One of the signs of early summer at the vegetable market is fava beans. They look a bit like limas and come in big, soft, downy pods. Once you release the beans from the pod, the light green outer hull (which is bitter) has to be peeled to reveal the darker green bean inside. (It's important to get fresh local beans, as tired favas can be dull or bitter all the way through.)

Where I lived in Italy (Genoa), the spring favas were shelled, peeled and eaten at the table with coarse dried salame, cut into chunks, accompanied by a robust olive oil and bread.

Dolce Vita, a website on Italian travel, describes several ways to enjoy fresh fava beans. They don't mention the Genoese style, but they describe a Tuscan presentation, using thin shavings of parmesan in stead of salame, that's similar.

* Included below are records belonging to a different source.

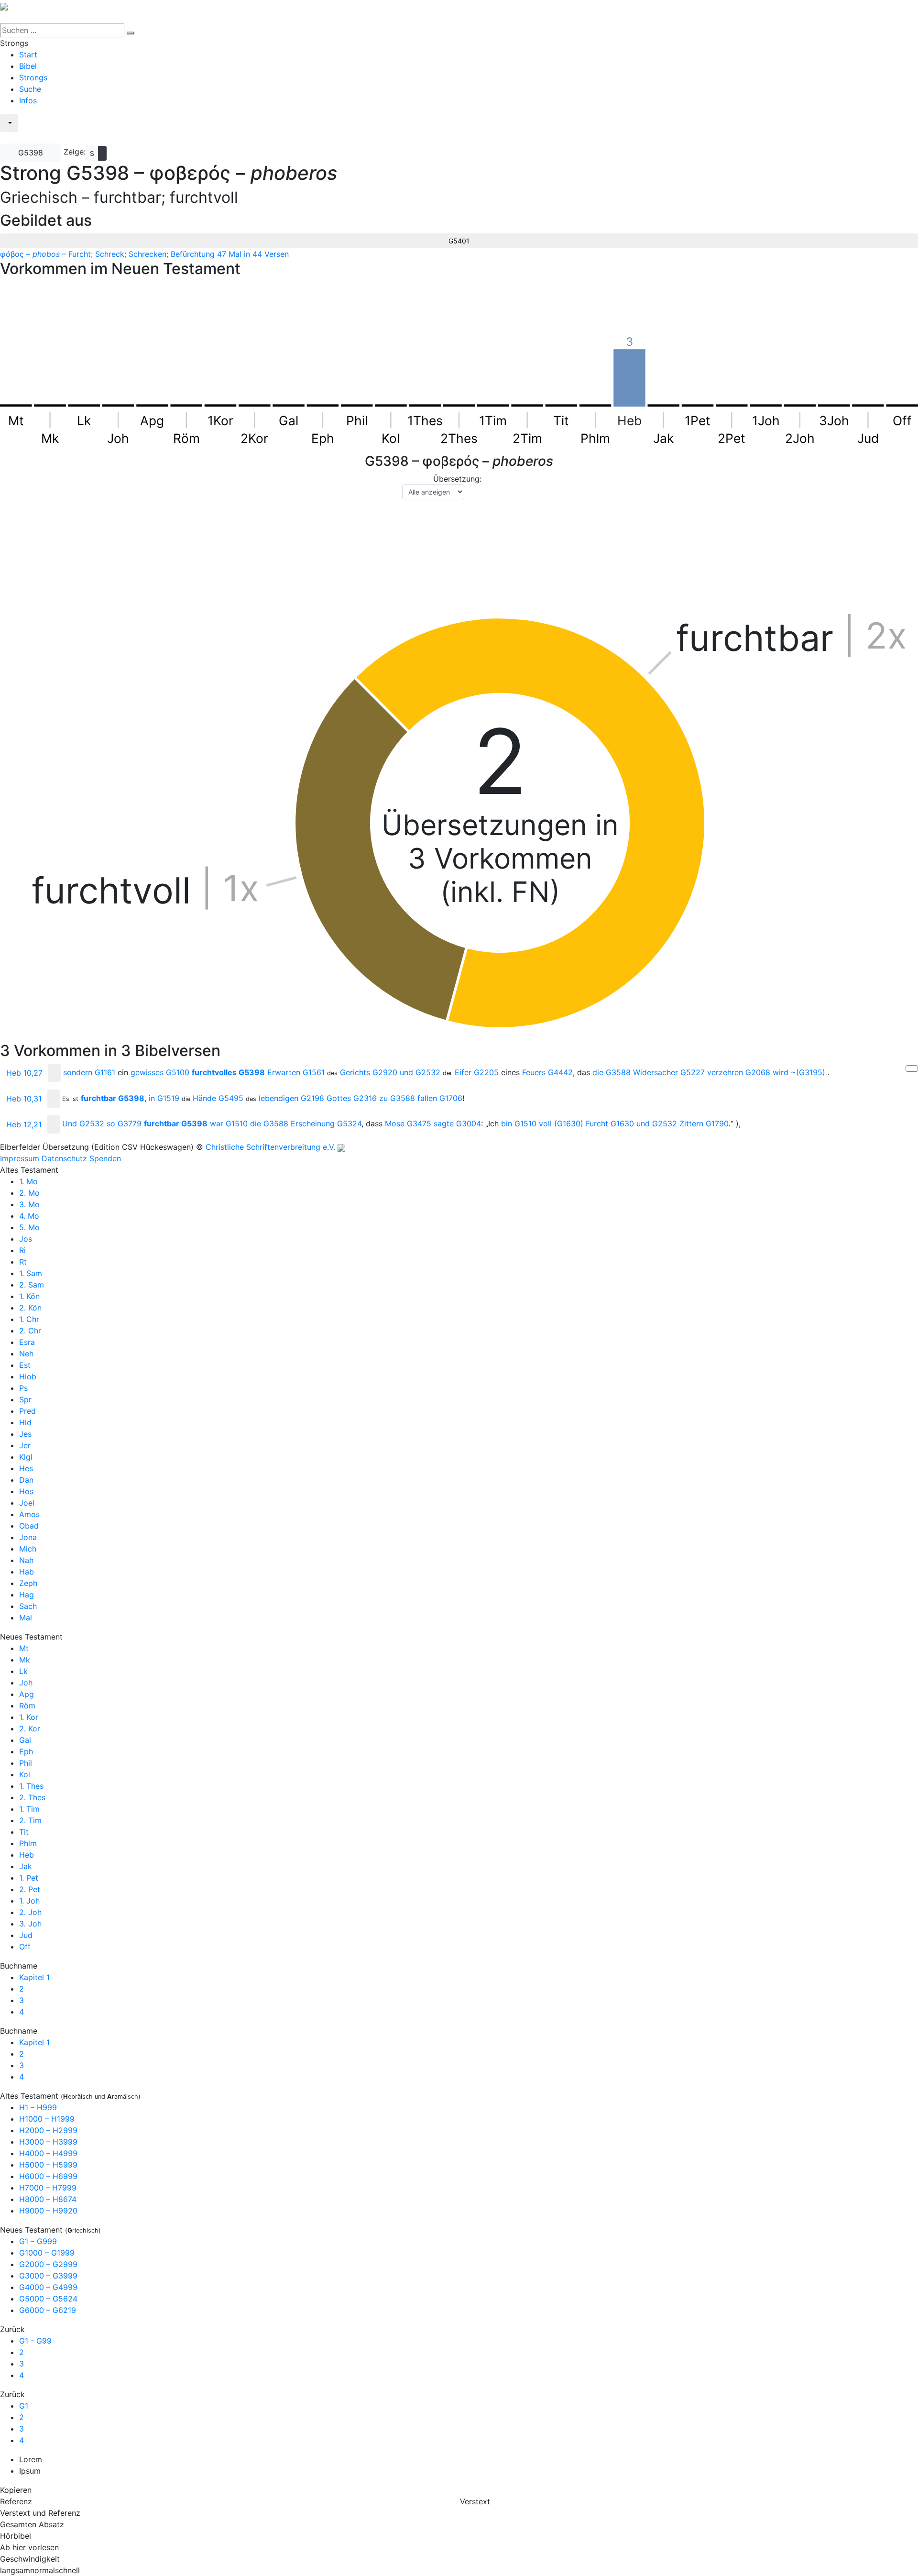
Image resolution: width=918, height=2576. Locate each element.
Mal (25, 1617)
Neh (26, 1353)
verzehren (738, 1072)
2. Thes (32, 1797)
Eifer (477, 1072)
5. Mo (29, 1227)
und (420, 1072)
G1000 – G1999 (47, 2252)
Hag (26, 1594)
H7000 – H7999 (47, 2187)
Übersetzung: (457, 479)
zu (397, 1098)
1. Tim (29, 1809)
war (229, 1124)
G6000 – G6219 (47, 2310)
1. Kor (28, 1717)
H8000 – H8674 (47, 2199)
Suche (30, 89)
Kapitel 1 (34, 1977)
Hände (218, 1098)
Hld (25, 1422)
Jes (25, 1434)
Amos (29, 1514)
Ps (23, 1388)
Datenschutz (64, 1158)
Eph (26, 1751)
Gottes (352, 1098)
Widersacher (669, 1072)
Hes (26, 1468)
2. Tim (30, 1820)
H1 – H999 (38, 2107)
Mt (24, 1648)
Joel (26, 1503)
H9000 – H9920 (48, 2210)
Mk (24, 1659)
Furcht (610, 1124)
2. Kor (29, 1728)
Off (25, 1946)
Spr (25, 1399)
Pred (27, 1411)
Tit (24, 1832)
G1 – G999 (38, 2241)
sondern (89, 1072)
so (124, 1124)
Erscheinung (326, 1124)
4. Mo (29, 1216)
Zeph (28, 1583)
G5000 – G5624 (48, 2298)
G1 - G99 (35, 2340)
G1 (23, 2406)
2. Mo (29, 1193)
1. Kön (29, 1296)
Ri (22, 1250)
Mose (408, 1124)
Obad (29, 1525)
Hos (26, 1491)
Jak (25, 1866)
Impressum (19, 1158)
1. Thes (31, 1786)
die (611, 1072)
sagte (457, 1124)
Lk (23, 1671)
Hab (26, 1571)
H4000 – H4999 (48, 2153)
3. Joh (30, 1923)
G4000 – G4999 (48, 2287)
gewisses (160, 1072)
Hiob (27, 1376)
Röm (27, 1705)
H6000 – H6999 (48, 2176)
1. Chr (29, 1319)
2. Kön (30, 1307)
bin (518, 1124)
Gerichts (368, 1072)
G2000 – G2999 (48, 2264)
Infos (28, 100)
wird (799, 1072)
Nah (26, 1560)
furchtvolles (228, 1072)
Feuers (547, 1072)
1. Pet (28, 1877)
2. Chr (30, 1330)
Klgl (26, 1457)
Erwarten (296, 1072)
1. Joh (29, 1900)
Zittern (704, 1124)
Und (83, 1124)
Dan (26, 1480)
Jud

Before the "discovery" of the Americas, favas were the only beans available in Europe. A small percentage of people of Mediterranean ancestry have a condition (G6PD deficiency) which can cause them to have an unpleasant, even dangerous, reaction (called hemolytic anemia) when the eat favas, so I remain a little reluctant to feed them to guests.

I bought favas at the Ballard Farmers Market this morning and we had them at dinner. They were delicious, and Zorg seems none the worse for the exposure. Bon apetito!